___ Excerpted records ___
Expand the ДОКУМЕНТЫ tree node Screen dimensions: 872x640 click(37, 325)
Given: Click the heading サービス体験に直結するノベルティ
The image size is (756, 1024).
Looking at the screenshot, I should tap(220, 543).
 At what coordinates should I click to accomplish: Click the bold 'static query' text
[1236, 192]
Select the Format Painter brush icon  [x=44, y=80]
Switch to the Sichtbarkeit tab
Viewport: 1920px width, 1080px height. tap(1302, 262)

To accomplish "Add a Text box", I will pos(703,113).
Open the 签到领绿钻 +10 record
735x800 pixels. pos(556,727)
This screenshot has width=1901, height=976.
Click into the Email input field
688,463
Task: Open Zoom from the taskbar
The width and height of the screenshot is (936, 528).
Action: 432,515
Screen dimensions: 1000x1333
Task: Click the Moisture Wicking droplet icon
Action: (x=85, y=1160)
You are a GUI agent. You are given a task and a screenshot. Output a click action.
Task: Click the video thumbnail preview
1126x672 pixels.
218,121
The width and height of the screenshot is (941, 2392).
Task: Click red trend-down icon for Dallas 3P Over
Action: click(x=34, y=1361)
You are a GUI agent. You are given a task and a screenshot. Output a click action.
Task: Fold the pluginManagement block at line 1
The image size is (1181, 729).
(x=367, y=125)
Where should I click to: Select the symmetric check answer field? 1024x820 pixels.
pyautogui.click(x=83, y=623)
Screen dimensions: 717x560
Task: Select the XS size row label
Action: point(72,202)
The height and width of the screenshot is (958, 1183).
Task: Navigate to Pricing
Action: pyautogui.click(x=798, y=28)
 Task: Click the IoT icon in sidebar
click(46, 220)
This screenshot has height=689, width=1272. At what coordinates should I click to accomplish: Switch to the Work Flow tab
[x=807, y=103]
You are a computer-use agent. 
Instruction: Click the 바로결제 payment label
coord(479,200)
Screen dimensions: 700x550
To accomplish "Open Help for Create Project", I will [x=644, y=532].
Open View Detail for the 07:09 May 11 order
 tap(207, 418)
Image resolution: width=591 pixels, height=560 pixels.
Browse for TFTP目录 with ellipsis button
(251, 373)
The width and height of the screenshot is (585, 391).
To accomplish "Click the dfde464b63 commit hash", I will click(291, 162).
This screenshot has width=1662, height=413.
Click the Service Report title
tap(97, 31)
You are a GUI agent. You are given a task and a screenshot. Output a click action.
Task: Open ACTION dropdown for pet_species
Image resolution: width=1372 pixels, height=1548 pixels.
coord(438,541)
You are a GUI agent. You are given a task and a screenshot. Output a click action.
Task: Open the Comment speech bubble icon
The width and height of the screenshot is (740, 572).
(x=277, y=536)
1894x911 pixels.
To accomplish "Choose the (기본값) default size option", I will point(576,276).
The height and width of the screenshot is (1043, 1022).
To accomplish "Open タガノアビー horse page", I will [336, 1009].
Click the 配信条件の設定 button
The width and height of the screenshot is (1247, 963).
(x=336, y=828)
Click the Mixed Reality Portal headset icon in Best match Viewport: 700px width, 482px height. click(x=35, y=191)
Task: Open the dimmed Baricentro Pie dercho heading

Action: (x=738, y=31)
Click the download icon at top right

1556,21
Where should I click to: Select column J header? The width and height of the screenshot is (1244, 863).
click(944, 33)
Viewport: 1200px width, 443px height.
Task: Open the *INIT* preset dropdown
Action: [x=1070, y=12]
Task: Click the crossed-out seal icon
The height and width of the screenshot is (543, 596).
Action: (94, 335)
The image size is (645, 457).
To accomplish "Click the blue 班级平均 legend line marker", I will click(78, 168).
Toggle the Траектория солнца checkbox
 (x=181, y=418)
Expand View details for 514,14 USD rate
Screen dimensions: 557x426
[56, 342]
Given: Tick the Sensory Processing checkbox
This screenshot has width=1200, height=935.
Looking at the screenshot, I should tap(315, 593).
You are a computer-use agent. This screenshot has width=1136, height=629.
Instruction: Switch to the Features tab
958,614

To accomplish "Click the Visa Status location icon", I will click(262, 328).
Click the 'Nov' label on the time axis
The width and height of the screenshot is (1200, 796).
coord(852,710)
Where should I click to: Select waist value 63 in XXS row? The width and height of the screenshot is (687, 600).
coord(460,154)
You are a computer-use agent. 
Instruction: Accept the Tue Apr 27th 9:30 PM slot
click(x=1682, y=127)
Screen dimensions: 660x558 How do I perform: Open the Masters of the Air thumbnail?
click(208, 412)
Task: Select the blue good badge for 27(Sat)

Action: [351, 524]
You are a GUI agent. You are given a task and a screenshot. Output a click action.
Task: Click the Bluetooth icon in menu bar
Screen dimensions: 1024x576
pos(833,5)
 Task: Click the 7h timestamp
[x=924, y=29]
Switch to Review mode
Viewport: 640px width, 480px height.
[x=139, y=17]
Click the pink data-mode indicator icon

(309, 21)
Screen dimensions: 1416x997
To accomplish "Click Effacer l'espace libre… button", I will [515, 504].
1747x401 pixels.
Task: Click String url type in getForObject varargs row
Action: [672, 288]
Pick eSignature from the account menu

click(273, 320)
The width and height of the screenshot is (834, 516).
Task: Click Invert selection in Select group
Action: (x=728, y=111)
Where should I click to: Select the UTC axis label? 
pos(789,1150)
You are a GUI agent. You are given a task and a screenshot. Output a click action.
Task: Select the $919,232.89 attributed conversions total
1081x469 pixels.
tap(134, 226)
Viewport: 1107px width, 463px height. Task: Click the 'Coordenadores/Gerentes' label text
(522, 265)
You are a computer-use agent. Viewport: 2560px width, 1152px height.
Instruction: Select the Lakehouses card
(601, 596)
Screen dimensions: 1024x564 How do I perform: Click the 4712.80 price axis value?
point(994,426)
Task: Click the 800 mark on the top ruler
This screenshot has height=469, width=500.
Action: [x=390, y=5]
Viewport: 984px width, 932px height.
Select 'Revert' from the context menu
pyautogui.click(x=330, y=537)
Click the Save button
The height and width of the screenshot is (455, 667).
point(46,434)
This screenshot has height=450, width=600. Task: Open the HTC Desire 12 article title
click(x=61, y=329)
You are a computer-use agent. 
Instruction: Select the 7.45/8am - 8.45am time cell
___
- **Exercise details**
Repeat the data verbatim, line after line, leaving nothing out.

- **Response**
Expand the ДОКУМЕНТЫ tree node Screen dimensions: 872x640 click(37, 325)
Given: Click the heading サービス体験に直結するノベルティ
The image size is (756, 1024).
Looking at the screenshot, I should tap(220, 543).
 At what coordinates should I click to accomplish: Click the bold 'static query' text
[1236, 192]
Select the Format Painter brush icon  [x=44, y=80]
Switch to the Sichtbarkeit tab
Viewport: 1920px width, 1080px height. tap(1302, 262)

To accomplish "Add a Text box", I will pos(703,113).
Open the 签到领绿钻 +10 record
735x800 pixels. pos(556,727)
This screenshot has width=1901, height=976.
Click into the Email input field
688,463
Task: Open Zoom from the taskbar
The width and height of the screenshot is (936, 528).
Action: 432,515
Screen dimensions: 1000x1333
Task: Click the Moisture Wicking droplet icon
Action: (x=85, y=1160)
You are a GUI agent. You are given a task and a screenshot. Output a click action.
Task: Click the video thumbnail preview
1126x672 pixels.
218,121
The width and height of the screenshot is (941, 2392).
Task: Click red trend-down icon for Dallas 3P Over
Action: click(x=34, y=1361)
You are a GUI agent. You are given a task and a screenshot. Output a click action.
Task: Fold the pluginManagement block at line 1
The image size is (1181, 729).
(x=367, y=125)
Where should I click to: Select the symmetric check answer field? 1024x820 pixels.
pyautogui.click(x=83, y=623)
Screen dimensions: 717x560
Task: Select the XS size row label
Action: point(72,202)
The height and width of the screenshot is (958, 1183).
Task: Navigate to Pricing
Action: pyautogui.click(x=798, y=28)
 Task: Click the IoT icon in sidebar
click(46, 220)
This screenshot has height=689, width=1272. At what coordinates should I click to accomplish: Switch to the Work Flow tab
[x=807, y=103]
You are a computer-use agent. 
Instruction: Click the 바로결제 payment label
coord(479,200)
Screen dimensions: 700x550
To accomplish "Open Help for Create Project", I will [x=644, y=532].
Open View Detail for the 07:09 May 11 order
 tap(207, 418)
Image resolution: width=591 pixels, height=560 pixels.
Browse for TFTP目录 with ellipsis button
(251, 373)
The width and height of the screenshot is (585, 391).
To accomplish "Click the dfde464b63 commit hash", I will click(291, 162).
This screenshot has width=1662, height=413.
Click the Service Report title
tap(97, 31)
You are a GUI agent. You are given a task and a screenshot. Output a click action.
Task: Open ACTION dropdown for pet_species
Image resolution: width=1372 pixels, height=1548 pixels.
coord(438,541)
You are a GUI agent. You are given a task and a screenshot. Output a click action.
Task: Open the Comment speech bubble icon
The width and height of the screenshot is (740, 572).
(x=277, y=536)
1894x911 pixels.
To accomplish "Choose the (기본값) default size option", I will point(576,276).
The height and width of the screenshot is (1043, 1022).
To accomplish "Open タガノアビー horse page", I will [336, 1009].
Click the 配信条件の設定 button
The width and height of the screenshot is (1247, 963).
(x=336, y=828)
Click the Mixed Reality Portal headset icon in Best match Viewport: 700px width, 482px height. click(x=35, y=191)
Task: Open the dimmed Baricentro Pie dercho heading

Action: (x=738, y=31)
Click the download icon at top right

1556,21
Where should I click to: Select column J header? The width and height of the screenshot is (1244, 863).
click(944, 33)
Viewport: 1200px width, 443px height.
Task: Open the *INIT* preset dropdown
Action: [x=1070, y=12]
Task: Click the crossed-out seal icon
The height and width of the screenshot is (543, 596).
Action: (94, 335)
The image size is (645, 457).
To accomplish "Click the blue 班级平均 legend line marker", I will click(78, 168).
Toggle the Траектория солнца checkbox
 (x=181, y=418)
Expand View details for 514,14 USD rate
Screen dimensions: 557x426
[56, 342]
Given: Tick the Sensory Processing checkbox
This screenshot has width=1200, height=935.
Looking at the screenshot, I should tap(315, 593).
You are a computer-use agent. This screenshot has width=1136, height=629.
Instruction: Switch to the Features tab
958,614

To accomplish "Click the Visa Status location icon", I will click(262, 328).
Click the 'Nov' label on the time axis
The width and height of the screenshot is (1200, 796).
coord(852,710)
Where should I click to: Select waist value 63 in XXS row? The width and height of the screenshot is (687, 600).
coord(460,154)
You are a computer-use agent. 
Instruction: Accept the Tue Apr 27th 9:30 PM slot
click(x=1682, y=127)
Screen dimensions: 660x558 How do I perform: Open the Masters of the Air thumbnail?
click(208, 412)
Task: Select the blue good badge for 27(Sat)

Action: [351, 524]
You are a GUI agent. You are given a task and a screenshot. Output a click action.
Task: Click the Bluetooth icon in menu bar
Screen dimensions: 1024x576
pos(833,5)
 Task: Click the 7h timestamp
[x=924, y=29]
Switch to Review mode
Viewport: 640px width, 480px height.
[x=139, y=17]
Click the pink data-mode indicator icon

(309, 21)
Screen dimensions: 1416x997
To accomplish "Click Effacer l'espace libre… button", I will [515, 504].
1747x401 pixels.
Task: Click String url type in getForObject varargs row
Action: [672, 288]
Pick eSignature from the account menu

click(273, 320)
The width and height of the screenshot is (834, 516).
Task: Click Invert selection in Select group
Action: (x=728, y=111)
Where should I click to: Select the UTC axis label? 
pos(789,1150)
You are a GUI agent. You are given a task and a screenshot. Output a click action.
Task: Select the $919,232.89 attributed conversions total
1081x469 pixels.
tap(134, 226)
Viewport: 1107px width, 463px height. Task: Click the 'Coordenadores/Gerentes' label text
(522, 265)
You are a computer-use agent. Viewport: 2560px width, 1152px height.
Instruction: Select the Lakehouses card
(601, 596)
Screen dimensions: 1024x564 How do I perform: Click the 4712.80 price axis value?
point(994,426)
Task: Click the 800 mark on the top ruler
This screenshot has height=469, width=500.
Action: [x=390, y=5]
Viewport: 984px width, 932px height.
Select 'Revert' from the context menu
pyautogui.click(x=330, y=537)
Click the Save button
The height and width of the screenshot is (455, 667).
point(46,434)
This screenshot has height=450, width=600. Task: Open the HTC Desire 12 article title
click(x=61, y=329)
You are a computer-use agent. 
Instruction: Select the 7.45/8am - 8.45am time cell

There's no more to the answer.